霍北舟对这个陈平一直没什么好感,他下意识地攥紧了宋秋棠的手,没有松开的意思。
宋秋棠抽了一下没抽动,侧头看了他一眼,男人面无表情,她有些无奈,压低声音哄他:“我跟陈平谈正事呢,你先放开,谈完我就回来找你。”
霍北舟垂眼看了她两秒,忽然抬手指了指自己的侧脸,“亲我一口。”
宋秋棠的脸颊瞬间飘起两抹红晕,嗔怪地瞪了他一眼,大白天的,还是在部队门口,让人看见像什么话。
可霍北舟不为所动,就那么看着她,一副“你不亲我就不松手”
的死缠烂打架势。
宋秋棠咬了咬嘴唇,飞快地踮起脚尖,在他侧脸上蜻蜓点水地啄了一下,霍北舟这才满意,嘴角微微弯了一下,松开了手:“快去快回。”
“好。”
宋秋棠耳根烧得通红,低着头快步走向陈平。
陈平站在几步之外,把这一幕从头到尾看进了眼里。
他脸色苍白,眼底的光一寸一寸地暗了下去,如果心碎有声音,那他现在大概已经震耳欲聋了。
他深吸一口气,勉强扯出一个比哭还难看的笑,“宋同志,这边请。。。。。。”
宋秋棠有些不好意思地转移话题,清了清嗓子:“陈平大哥,咱们说正事吧。上次让你问的,有多少家渔民愿意加入?还有咱们对海货品质的要求,你都跟他们说清楚了吗?”

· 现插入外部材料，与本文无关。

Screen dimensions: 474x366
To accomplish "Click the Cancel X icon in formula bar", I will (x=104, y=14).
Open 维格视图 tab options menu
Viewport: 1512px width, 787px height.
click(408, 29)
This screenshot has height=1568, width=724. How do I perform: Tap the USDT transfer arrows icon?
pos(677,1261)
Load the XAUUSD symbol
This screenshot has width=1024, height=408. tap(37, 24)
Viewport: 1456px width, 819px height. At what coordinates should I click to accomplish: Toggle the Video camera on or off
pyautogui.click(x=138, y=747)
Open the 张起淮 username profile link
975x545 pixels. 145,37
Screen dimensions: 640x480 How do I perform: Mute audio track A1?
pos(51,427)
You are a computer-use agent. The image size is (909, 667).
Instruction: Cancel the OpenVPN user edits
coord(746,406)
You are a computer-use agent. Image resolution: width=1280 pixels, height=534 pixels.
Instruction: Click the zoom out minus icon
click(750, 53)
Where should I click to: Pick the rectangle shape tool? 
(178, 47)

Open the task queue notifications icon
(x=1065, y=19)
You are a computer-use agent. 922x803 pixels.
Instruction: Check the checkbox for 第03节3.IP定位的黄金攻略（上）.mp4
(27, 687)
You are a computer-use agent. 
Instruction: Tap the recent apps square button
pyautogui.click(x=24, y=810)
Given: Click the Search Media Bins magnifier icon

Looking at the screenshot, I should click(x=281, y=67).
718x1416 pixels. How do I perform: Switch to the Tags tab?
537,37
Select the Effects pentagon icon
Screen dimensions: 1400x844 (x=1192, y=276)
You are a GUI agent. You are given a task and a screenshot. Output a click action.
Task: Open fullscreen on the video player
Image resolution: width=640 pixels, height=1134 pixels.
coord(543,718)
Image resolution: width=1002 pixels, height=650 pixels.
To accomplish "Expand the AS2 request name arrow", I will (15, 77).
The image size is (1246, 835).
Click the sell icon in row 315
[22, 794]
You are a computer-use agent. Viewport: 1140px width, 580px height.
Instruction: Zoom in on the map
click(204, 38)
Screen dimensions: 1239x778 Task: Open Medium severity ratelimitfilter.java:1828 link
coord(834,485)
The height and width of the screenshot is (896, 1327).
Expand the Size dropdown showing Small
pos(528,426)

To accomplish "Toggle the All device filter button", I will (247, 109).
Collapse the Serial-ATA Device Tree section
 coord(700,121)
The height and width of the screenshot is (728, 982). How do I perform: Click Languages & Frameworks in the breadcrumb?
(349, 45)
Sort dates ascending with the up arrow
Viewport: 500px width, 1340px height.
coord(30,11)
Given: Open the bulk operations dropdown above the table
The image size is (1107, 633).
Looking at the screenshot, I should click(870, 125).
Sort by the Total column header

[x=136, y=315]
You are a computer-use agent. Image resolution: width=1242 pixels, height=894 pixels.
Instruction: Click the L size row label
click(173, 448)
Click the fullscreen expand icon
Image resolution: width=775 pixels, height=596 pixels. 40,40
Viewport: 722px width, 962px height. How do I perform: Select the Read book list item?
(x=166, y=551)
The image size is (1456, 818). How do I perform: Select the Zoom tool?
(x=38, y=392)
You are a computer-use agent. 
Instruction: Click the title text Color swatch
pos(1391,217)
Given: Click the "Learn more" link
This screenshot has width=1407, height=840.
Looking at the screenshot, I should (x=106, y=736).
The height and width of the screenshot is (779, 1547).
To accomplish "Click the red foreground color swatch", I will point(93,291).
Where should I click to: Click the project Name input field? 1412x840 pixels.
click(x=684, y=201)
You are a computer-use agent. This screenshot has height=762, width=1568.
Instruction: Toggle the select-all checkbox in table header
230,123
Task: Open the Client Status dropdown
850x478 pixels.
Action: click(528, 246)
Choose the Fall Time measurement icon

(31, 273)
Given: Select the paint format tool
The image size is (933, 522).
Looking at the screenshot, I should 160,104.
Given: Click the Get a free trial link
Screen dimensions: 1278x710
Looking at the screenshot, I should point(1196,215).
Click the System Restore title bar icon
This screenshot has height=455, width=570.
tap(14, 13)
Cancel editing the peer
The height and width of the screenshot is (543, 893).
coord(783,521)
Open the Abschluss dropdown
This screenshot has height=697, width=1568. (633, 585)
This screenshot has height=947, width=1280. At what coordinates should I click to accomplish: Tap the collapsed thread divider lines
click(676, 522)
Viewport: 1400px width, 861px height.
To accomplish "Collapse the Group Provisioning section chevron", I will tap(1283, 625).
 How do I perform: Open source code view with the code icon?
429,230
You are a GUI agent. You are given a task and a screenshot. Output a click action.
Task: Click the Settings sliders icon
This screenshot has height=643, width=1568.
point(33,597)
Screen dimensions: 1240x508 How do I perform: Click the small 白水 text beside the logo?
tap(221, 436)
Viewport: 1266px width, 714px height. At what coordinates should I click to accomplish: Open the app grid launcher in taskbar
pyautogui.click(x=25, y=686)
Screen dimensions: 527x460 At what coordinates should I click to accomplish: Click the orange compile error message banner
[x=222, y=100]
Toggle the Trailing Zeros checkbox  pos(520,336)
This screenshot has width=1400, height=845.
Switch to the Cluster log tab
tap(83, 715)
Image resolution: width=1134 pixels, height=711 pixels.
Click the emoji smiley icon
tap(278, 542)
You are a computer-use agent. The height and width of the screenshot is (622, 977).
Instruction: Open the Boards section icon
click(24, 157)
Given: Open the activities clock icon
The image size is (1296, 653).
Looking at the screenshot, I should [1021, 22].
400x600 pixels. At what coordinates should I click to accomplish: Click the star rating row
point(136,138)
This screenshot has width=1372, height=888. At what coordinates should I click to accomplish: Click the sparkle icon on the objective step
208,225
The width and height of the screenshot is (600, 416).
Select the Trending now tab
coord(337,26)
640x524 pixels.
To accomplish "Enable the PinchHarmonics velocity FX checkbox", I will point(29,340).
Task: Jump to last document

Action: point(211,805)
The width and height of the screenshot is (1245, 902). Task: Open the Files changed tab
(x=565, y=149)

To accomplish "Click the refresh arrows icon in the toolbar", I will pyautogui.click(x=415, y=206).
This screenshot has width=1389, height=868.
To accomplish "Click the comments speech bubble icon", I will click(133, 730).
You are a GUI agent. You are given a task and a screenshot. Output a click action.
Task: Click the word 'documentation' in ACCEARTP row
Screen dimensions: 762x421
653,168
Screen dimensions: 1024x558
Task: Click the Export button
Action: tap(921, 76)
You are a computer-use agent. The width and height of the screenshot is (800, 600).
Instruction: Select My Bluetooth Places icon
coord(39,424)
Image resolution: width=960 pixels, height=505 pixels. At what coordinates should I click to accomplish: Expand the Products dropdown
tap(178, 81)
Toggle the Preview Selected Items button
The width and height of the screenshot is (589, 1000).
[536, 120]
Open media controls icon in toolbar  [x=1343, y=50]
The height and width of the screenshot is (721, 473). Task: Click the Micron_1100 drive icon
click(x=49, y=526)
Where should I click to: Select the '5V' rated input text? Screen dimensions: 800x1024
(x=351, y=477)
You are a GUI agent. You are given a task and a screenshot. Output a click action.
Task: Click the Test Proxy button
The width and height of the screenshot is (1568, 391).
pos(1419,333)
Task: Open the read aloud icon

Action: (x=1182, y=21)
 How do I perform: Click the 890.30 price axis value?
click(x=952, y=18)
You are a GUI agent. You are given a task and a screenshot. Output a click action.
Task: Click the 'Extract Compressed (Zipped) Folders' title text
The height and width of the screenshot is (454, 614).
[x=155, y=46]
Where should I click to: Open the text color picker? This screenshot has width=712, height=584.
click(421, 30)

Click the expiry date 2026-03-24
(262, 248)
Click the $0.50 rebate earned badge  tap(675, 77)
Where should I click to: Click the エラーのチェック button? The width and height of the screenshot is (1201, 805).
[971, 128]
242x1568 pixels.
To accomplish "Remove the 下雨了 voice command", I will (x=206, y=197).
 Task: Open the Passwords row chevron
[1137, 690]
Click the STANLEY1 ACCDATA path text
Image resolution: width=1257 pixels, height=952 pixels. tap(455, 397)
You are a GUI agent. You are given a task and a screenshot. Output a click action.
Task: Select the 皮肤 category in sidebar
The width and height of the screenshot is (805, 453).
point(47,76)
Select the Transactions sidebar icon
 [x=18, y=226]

陈平收敛了神色,点了点头:“问了,附近三十多家渔民都愿意把最好的海货留给我们。品质要求我也都说了,个头不够的不收,不新鲜的不收,价格比市场价高两成,大家伙儿都挺高兴的。”
宋秋棠,“那就行”
,她跟着陈平往码头边的小渔村走去。
渔村不大,几十户人家错落在海边,石头垒的院墙,院里挂着渔网和晒网的木架子。
几个光着膀子的老汉蹲在墙根下补网,看见宋秋棠和陈平走过,抬头笑着打招呼:“陈平,这是你对象啊?”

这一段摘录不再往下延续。